Attributional type of cognitive bias

In psychology, the false consensus effect, also known as consensus bias, is a pervasive cognitive bias that causes people to overestimate the extent to which other people share their beliefs and views; it is the tendency to "see their own behavioral choices and judgments as relatively common and appropriate to existing circumstances". In other words, they assume that their personal qualities, characteristics, beliefs, and actions are relatively widespread through the general population.

This false consensus is significant because it increases self-esteem (overconfidence effect). This bias is especially prevalent in group settings where one thinks the collective opinion of their own group matches that of the larger population. Since the members of a group reach a consensus and rarely encounter those who dispute it, they tend to believe that everybody thinks the same way. The false-consensus effect is not restricted to cases where people believe that their values are shared by the majority, but it still manifests as an overestimate of the extent of their belief. Additionally, when confronted with evidence that a consensus does not exist, people often assume that those who do not agree with them are defective in some way.

The false consensus effect has been widely observed and supported by empirical evidence. One recent study has shown that consensus bias may improve decisions about other people's preferences. Ross, Green and House first defined the false consensus effect in 1977 with emphasis on the relative commonness that people perceive about their own responses; however, similar projection phenomena had already caught attention in psychology. Specifically, concerns with respect to connections between individual's personal predispositions and their estimates of peers appeared in the literature for a while. For instance, Katz and Allport in 1931 illustrated that students’ estimates of the frequency of cheating by others was positively correlated to their own behavior. Later, around 1970, the same phenomena were found on political beliefs and prisoner's dilemma situation. In 2017, researchers identified a persistent egocentric bias when participants learned about other people's snack-food preferences. Moreover, recent studies suggest that the false consensus effect can also affect professional decision makers; specifically, it has been shown that even experienced marketing managers project their personal product preferences onto consumers.

== Possible causes ==
There is no single cause for this cognitive bias; however, several underlying mechanisms have been suggested to contribute to its formation and maintenance.

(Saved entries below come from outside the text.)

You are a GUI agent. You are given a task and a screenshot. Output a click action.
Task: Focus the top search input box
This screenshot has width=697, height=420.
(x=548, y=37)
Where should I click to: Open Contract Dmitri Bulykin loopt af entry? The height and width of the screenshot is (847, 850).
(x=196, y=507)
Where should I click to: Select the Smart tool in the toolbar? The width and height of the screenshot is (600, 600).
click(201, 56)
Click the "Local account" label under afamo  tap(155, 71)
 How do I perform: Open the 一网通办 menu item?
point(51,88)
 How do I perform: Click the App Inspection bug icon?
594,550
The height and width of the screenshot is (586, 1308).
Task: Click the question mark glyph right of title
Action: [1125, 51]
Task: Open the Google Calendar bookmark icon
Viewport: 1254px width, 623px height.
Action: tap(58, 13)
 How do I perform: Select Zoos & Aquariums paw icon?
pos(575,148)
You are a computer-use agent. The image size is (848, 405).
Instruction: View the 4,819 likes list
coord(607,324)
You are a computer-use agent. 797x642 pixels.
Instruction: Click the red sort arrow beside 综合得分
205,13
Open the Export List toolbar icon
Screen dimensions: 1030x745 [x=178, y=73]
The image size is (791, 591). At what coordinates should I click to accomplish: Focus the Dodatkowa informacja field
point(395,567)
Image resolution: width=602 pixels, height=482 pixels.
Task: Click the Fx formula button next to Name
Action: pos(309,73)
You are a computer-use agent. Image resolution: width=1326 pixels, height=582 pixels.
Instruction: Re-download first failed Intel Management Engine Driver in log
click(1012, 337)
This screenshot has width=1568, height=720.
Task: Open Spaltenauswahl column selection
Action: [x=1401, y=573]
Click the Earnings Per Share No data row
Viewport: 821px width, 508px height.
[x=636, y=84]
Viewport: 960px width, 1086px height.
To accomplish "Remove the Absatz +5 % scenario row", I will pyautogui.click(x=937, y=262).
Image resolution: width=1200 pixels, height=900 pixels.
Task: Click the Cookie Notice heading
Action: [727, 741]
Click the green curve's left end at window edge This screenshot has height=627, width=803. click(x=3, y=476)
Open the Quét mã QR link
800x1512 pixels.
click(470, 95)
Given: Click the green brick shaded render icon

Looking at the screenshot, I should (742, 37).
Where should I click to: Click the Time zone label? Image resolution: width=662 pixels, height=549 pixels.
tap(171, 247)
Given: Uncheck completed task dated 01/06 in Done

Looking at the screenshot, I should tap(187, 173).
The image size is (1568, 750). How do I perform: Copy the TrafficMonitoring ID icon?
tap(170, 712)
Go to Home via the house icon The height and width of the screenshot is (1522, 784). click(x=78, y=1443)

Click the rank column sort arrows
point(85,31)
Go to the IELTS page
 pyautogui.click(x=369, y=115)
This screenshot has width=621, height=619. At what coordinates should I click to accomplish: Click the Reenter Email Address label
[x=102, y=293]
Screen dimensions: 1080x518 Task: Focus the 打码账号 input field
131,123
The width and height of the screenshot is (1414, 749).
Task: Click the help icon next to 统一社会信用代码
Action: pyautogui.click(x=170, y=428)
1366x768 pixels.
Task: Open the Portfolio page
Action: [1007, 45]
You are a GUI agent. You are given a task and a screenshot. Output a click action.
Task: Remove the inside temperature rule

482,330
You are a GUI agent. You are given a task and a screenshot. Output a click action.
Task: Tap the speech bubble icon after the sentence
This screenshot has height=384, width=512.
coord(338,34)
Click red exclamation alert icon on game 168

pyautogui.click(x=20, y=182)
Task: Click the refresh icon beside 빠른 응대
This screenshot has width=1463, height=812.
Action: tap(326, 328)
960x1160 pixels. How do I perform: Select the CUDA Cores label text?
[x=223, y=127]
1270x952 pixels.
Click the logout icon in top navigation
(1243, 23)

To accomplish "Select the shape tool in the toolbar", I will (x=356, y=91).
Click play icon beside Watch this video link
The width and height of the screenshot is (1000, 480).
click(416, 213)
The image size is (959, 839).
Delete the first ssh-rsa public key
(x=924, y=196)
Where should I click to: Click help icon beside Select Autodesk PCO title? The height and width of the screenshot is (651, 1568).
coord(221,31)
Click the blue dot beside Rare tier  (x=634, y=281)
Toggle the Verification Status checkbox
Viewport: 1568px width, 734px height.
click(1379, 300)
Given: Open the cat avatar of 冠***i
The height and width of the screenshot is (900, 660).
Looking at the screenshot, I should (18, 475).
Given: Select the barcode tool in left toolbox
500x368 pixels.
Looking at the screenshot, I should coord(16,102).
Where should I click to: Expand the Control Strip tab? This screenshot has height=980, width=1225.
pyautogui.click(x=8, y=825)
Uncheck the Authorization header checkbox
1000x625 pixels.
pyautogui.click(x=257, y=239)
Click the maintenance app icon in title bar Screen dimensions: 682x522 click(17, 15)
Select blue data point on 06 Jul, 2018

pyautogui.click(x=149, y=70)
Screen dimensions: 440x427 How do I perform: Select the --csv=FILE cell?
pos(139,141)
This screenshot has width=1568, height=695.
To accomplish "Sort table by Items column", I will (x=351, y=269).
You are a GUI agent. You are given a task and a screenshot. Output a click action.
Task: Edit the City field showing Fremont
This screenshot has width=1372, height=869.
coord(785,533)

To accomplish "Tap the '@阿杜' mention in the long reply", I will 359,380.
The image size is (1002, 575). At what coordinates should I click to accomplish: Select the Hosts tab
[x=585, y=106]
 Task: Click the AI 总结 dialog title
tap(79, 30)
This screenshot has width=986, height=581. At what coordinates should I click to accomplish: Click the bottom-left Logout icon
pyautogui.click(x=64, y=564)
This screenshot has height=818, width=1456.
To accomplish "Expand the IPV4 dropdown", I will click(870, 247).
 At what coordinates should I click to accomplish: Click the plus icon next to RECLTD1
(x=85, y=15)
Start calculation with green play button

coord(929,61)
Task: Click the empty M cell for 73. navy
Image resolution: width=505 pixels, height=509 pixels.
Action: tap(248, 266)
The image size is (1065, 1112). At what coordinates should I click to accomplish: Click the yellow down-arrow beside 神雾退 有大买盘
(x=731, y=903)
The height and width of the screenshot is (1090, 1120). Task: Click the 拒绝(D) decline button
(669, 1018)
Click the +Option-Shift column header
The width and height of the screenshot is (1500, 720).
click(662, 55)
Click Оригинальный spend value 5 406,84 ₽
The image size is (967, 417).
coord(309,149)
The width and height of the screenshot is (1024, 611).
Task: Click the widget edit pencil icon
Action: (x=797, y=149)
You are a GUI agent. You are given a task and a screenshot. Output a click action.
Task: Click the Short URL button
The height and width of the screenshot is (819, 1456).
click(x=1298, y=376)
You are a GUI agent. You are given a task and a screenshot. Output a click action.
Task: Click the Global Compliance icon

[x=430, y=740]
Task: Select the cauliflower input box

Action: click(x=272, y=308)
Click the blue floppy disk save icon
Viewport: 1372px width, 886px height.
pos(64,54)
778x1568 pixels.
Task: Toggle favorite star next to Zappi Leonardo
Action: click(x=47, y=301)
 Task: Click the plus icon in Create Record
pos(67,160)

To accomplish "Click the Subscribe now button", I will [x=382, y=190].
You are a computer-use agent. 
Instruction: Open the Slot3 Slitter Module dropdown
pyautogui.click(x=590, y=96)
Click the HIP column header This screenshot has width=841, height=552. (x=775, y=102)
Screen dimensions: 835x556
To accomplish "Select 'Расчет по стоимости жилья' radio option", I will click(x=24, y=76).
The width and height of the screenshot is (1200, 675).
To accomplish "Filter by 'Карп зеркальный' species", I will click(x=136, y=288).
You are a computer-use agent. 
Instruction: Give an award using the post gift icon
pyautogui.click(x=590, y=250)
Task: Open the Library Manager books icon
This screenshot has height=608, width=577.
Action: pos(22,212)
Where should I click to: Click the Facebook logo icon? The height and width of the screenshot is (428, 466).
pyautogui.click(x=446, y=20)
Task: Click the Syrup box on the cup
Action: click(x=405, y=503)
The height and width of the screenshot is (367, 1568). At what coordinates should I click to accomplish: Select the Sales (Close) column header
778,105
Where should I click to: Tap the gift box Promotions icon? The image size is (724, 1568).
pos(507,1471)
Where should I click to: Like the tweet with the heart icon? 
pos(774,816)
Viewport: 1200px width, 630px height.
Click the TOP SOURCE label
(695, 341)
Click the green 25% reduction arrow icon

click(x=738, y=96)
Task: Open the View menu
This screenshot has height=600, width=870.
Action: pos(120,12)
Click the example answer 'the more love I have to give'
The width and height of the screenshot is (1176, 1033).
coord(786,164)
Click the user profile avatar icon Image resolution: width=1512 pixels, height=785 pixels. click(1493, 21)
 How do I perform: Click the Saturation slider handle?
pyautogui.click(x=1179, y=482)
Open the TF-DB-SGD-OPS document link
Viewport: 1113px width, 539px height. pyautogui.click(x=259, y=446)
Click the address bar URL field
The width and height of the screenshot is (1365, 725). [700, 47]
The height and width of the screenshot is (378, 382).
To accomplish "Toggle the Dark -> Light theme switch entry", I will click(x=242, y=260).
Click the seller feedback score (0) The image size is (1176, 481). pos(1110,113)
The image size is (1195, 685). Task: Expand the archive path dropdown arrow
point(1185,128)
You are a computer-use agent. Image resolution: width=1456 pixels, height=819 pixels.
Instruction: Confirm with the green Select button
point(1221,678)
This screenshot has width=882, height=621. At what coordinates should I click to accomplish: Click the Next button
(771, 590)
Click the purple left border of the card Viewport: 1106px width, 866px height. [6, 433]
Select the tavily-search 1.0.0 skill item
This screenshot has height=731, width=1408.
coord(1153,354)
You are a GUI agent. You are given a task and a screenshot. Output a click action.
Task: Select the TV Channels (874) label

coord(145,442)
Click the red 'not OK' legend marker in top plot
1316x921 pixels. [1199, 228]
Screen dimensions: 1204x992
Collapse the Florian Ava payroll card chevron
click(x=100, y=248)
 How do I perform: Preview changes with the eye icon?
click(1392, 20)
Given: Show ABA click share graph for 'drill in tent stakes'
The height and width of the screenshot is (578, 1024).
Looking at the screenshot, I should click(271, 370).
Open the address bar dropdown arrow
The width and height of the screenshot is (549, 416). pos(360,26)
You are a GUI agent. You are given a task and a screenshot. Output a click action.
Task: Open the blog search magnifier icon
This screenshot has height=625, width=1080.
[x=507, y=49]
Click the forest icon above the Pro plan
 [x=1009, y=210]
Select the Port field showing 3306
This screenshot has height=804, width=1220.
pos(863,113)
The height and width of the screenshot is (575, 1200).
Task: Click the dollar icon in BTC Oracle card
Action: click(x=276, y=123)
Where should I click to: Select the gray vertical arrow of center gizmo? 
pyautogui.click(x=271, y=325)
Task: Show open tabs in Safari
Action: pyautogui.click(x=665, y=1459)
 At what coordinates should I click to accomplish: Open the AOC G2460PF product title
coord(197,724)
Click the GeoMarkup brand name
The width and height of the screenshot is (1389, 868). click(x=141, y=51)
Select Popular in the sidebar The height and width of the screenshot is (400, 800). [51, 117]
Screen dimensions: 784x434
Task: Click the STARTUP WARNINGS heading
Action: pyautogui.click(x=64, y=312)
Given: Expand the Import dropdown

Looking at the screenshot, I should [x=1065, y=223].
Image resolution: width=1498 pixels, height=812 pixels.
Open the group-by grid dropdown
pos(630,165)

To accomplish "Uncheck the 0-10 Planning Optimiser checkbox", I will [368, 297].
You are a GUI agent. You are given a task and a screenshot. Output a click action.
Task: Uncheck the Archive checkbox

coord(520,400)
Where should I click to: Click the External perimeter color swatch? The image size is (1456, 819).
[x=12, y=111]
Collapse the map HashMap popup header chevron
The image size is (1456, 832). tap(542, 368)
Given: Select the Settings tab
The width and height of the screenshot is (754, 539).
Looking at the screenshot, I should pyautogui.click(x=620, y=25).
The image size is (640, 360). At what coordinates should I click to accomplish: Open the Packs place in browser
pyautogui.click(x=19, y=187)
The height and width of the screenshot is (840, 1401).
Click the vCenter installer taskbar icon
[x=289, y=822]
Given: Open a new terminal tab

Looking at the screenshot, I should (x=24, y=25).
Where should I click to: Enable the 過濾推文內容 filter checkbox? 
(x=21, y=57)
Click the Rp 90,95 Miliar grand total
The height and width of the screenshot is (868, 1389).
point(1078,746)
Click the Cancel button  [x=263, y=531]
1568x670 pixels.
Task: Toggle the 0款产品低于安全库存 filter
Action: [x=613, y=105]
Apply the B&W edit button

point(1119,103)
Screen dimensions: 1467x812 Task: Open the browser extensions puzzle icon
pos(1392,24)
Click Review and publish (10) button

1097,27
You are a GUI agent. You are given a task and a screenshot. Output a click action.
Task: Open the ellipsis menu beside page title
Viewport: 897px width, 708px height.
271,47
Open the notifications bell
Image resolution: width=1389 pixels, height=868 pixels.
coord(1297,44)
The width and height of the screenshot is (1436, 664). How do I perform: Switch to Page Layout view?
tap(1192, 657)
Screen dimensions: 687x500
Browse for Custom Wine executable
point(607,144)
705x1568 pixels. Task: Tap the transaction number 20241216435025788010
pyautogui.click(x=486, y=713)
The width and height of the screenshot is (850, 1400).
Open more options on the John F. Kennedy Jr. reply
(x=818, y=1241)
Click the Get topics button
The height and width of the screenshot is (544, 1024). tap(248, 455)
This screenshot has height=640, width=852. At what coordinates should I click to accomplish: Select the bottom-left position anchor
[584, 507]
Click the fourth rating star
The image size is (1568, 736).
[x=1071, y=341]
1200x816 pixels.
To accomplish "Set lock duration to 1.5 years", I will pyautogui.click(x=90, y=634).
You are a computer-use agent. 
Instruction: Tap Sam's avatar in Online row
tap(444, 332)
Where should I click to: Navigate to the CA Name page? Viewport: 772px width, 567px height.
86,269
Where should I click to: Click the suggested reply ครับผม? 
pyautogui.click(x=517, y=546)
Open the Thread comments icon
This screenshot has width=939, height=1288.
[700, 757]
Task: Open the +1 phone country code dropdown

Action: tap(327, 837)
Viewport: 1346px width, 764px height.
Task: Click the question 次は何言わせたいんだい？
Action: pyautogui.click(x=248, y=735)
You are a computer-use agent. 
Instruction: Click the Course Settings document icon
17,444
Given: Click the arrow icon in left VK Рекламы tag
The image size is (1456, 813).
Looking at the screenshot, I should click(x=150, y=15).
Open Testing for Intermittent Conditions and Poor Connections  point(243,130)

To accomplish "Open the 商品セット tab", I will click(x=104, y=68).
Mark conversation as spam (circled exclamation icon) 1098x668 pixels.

Previous research has suggested that cognitive and perceptional factors (motivated projection, accessibility of information, emotion, etc.) may contribute to the consensus bias, while recent studies have focused on its neural mechanisms. The bias may also result, at least in part, from non-social stimulus-reward associations.

=== Cognitive mechanisms ===
Cognitive mechanisms, such as the availability heuristic, self-serving bias, and naïve realism have been suggested as at least partial underlying factors in the False Consensus Effect. The availability heuristic is a mental shortcut that people default to, in which people may incorrectly attribute the likelihood or commonness of something based on how cognitively available the concept is to them, or how quickly it comes to mind; this could contribute to the False Consensus Effect when individuals have a readily available concept, causing them to overestimate its commonality. Self-serving bias is an attribution error that describes the tendency to attribute successes and positive traits to one's own internal factors, and attribute failures or negative traits to the external environment. This can contribute to the False Consensus Effect by justifying our actions with self-serving bias, and consequently using the False Consensus Effect to reinforce that those actions were acceptable by believing our views are widely shared. Naïve realism is the idealist belief that we perceive the world accurately, and individuals who disagree with our perceptions are incorrect or biased; this contributes to the False Consensus Effect by reinforcing that people who disagree with our view are part of the minority, whereas the majority still agrees with us.

=== Normative social influence ===
The False Consensus Effect can be partially attributed to the innate desire to conform and be liked by others in a social environment by sharing characteristics with members of a social group, within the parameters determined by the social environment; these parameters can be influenced by demographic factors, such as age, gender, and socioeconomic status, and cultural differences. The innate motivation to be liked is known as normative social influence, conceptualized by social psychologist Solomon Asch in 1951. Normative social influence is a social and evolutionary function to share characteristics with a group, form a group identity, and benefit from the protection and resources of group membership. It can cause the False Consensus Effect by creating a social illusion - the need to be liked causes one to agree with others outwardly even if they disagree internally, creating a social illusion of collective agreement. Additionally, the False Consensus Effect is fundamentally a perceptual effect; normative social influence motivates individuals to agree with each other, potentially leading some to believe that everyone getting along socially means that everyone agrees. Normative social influence also leads to people feeling validated in their beliefs when they are not challenged, reinforcing the illusion of correctness and group cohesion.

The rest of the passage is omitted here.